===== Dataset records

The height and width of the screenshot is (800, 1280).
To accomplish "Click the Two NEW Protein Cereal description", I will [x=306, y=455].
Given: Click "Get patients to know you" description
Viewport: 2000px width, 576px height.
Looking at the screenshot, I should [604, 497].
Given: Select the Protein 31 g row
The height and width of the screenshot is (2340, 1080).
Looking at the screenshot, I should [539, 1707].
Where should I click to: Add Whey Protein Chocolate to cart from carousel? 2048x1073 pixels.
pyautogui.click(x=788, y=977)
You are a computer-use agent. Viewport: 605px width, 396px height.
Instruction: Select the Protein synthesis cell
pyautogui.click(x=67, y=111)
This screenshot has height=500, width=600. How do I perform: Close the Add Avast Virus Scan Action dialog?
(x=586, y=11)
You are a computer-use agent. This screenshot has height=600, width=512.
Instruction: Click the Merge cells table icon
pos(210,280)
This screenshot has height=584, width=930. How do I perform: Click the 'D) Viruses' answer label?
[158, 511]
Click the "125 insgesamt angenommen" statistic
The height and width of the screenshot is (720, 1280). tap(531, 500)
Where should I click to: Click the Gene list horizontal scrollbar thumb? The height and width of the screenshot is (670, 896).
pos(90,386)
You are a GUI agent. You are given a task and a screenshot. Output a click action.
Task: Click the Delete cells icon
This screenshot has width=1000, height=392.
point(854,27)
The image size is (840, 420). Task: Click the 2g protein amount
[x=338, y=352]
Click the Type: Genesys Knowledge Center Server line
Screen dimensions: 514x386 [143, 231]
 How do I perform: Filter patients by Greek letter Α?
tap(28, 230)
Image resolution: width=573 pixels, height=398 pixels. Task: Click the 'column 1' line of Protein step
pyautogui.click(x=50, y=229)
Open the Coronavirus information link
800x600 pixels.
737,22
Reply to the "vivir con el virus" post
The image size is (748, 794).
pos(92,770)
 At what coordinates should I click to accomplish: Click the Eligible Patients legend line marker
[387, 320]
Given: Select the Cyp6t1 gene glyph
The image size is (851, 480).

==========

## What the exercise asks
Each entry above is to be repeated exactly as it appears.

## Exercise answer
The height and width of the screenshot is (800, 1280).
To accomplish "Click the Two NEW Protein Cereal description", I will [x=306, y=455].
Given: Click "Get patients to know you" description
Viewport: 2000px width, 576px height.
Looking at the screenshot, I should [604, 497].
Given: Select the Protein 31 g row
The height and width of the screenshot is (2340, 1080).
Looking at the screenshot, I should [539, 1707].
Where should I click to: Add Whey Protein Chocolate to cart from carousel? 2048x1073 pixels.
pyautogui.click(x=788, y=977)
You are a computer-use agent. Viewport: 605px width, 396px height.
Instruction: Select the Protein synthesis cell
pyautogui.click(x=67, y=111)
This screenshot has height=500, width=600. How do I perform: Close the Add Avast Virus Scan Action dialog?
(x=586, y=11)
You are a computer-use agent. This screenshot has height=600, width=512.
Instruction: Click the Merge cells table icon
pos(210,280)
This screenshot has height=584, width=930. How do I perform: Click the 'D) Viruses' answer label?
[158, 511]
Click the "125 insgesamt angenommen" statistic
The height and width of the screenshot is (720, 1280). tap(531, 500)
Where should I click to: Click the Gene list horizontal scrollbar thumb? The height and width of the screenshot is (670, 896).
pos(90,386)
You are a GUI agent. You are given a task and a screenshot. Output a click action.
Task: Click the Delete cells icon
This screenshot has width=1000, height=392.
point(854,27)
The image size is (840, 420). Task: Click the 2g protein amount
[x=338, y=352]
Click the Type: Genesys Knowledge Center Server line
Screen dimensions: 514x386 [143, 231]
 How do I perform: Filter patients by Greek letter Α?
tap(28, 230)
Image resolution: width=573 pixels, height=398 pixels. Task: Click the 'column 1' line of Protein step
pyautogui.click(x=50, y=229)
Open the Coronavirus information link
800x600 pixels.
737,22
Reply to the "vivir con el virus" post
The image size is (748, 794).
pos(92,770)
 At what coordinates should I click to accomplish: Click the Eligible Patients legend line marker
[387, 320]
Given: Select the Cyp6t1 gene glyph
The image size is (851, 480).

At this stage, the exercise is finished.